И мы тихонько под рокот машины начали российское:
– Аванти, пополо, де ля рикоса – бандьера росса, бандьера росса!
Да, несомненно, аккорд, содержащий в себе главную, основную мысль повествования, которую очень важно не просто донести до читателя, но и оставить с ним на какое-то время. Если графически изобразить смысловую и эмоциональную потенцию произведения, взлет ее происходит, по-видимому, не только в момент сюжетной кульминации, но и в самом конце, когда все сюжетные впадины и пики пройдены, но еще нужно добиться кульминации читательского восприятия.
Не знаю, в какой мере эти рассуждения будут полезны читателю, но лично я искренне жалею, что прежде никогда не думал о концовках, наивно полагаясь на интуицию. (Кстати, заканчивая раздел, посвященный последнему абзацу, я попытался взять аккорд, на этот раз рассчитывая на кульминацию читательского восприятия не интуитивно, а совершенно сознательно.)
ПОД ЗАНАВЕС
И вот мы, кажется, на финишной прямой. Прежде чем разорвать ленточку, окинем мысленным взором пройденную дистанцию.

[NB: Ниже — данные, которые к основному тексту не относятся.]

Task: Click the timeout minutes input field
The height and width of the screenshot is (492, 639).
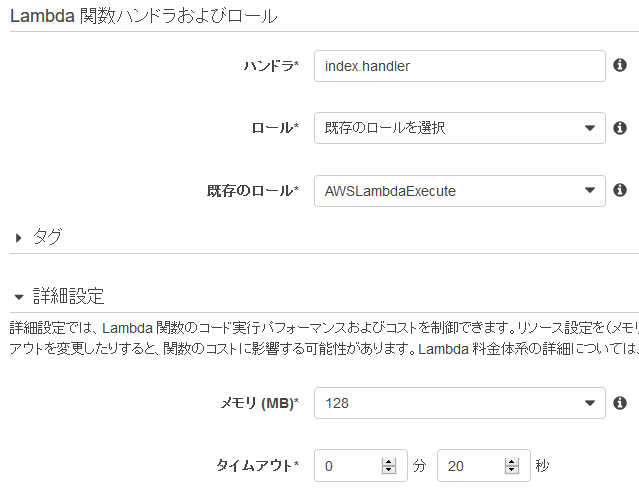Action: click(346, 466)
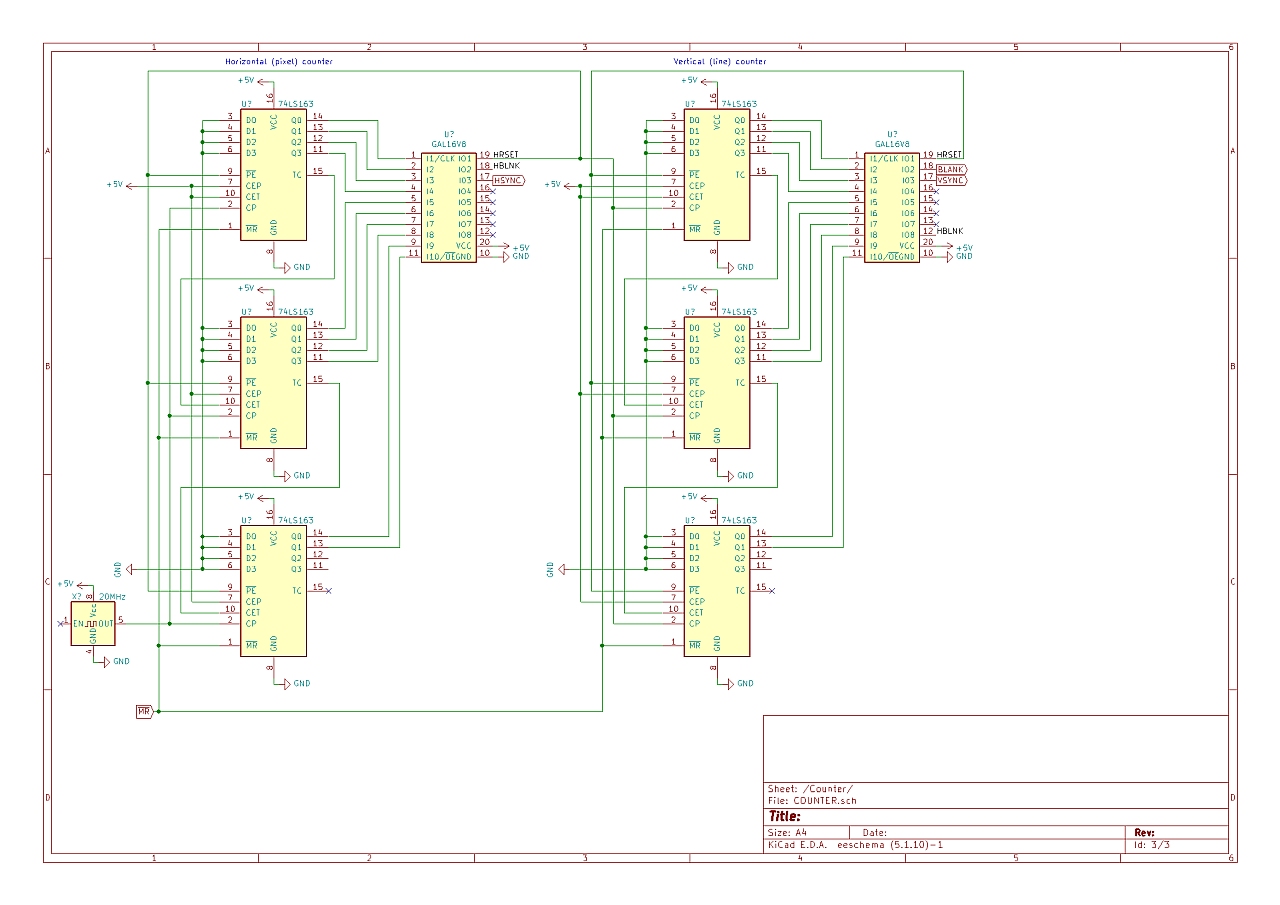Click the HRSET net label on the horizontal GAL
The height and width of the screenshot is (905, 1280).
coord(505,154)
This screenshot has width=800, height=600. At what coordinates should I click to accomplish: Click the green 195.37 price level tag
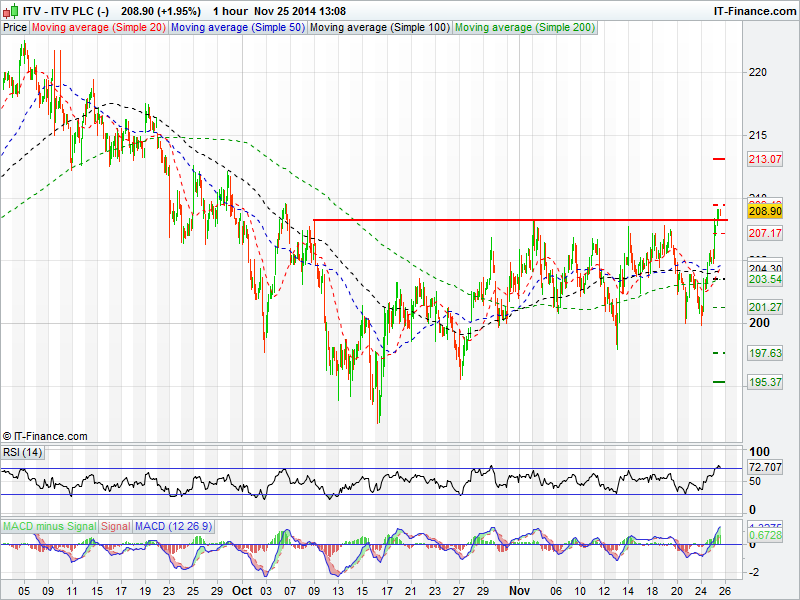coord(764,383)
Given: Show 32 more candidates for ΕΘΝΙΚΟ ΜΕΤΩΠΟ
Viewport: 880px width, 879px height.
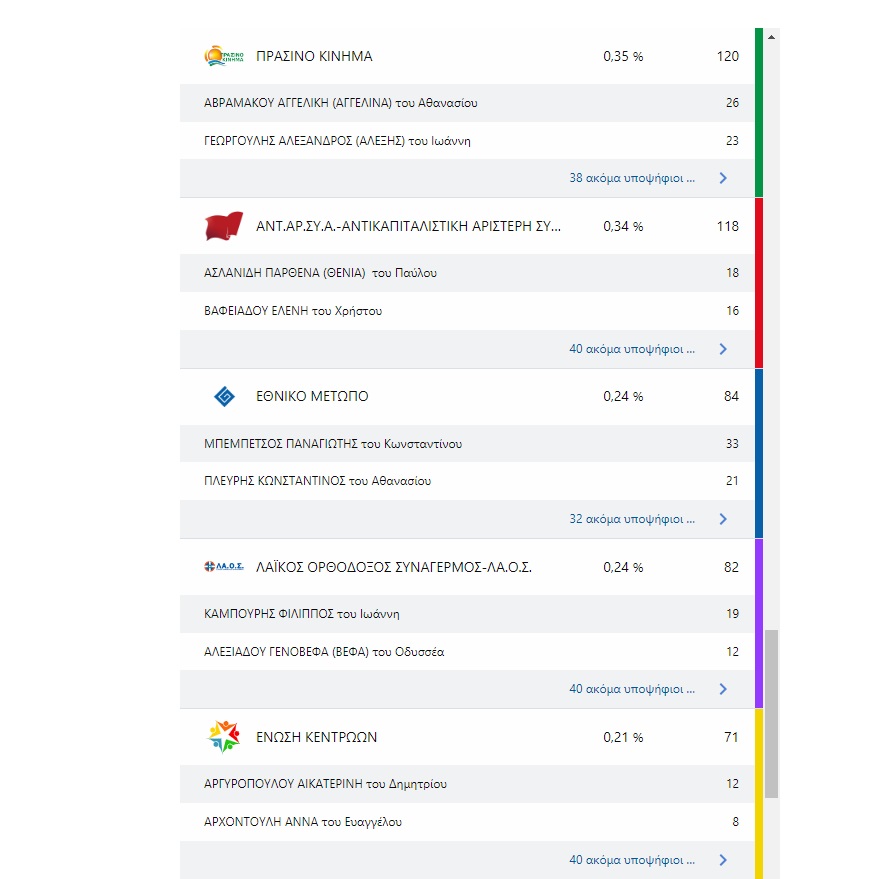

Мы говорили о мастерстве журналиста, предварительно заострив внимание на том, что мастерство – категория надстроечная, а базой является наше мировоззрение, наша гражданская позиция, наша социальная активность, наша партийность. Каждой строчкой, опубликованной в газете, журналист выражает мнение и мысли народа, его волю. При этом суждения газетчика, его взгляды и предложения вливаются в русло политических решений и дел, общих для всей страны. Мы работаем для людей и во имя людей, помогая им своими очерками и статьями формировать политическое сознание. Стало быть, сугубо профессиональный разговор о мастерстве журналиста возможен лишь при условии, если в основе его лежит четкость и кристальная ясность наших идейных позиций. общественная значимость каждого факта, использованного в наших произведениях.
Мы заметили, что «поют» в журналистике только способные люди, имеющие к ней призвание.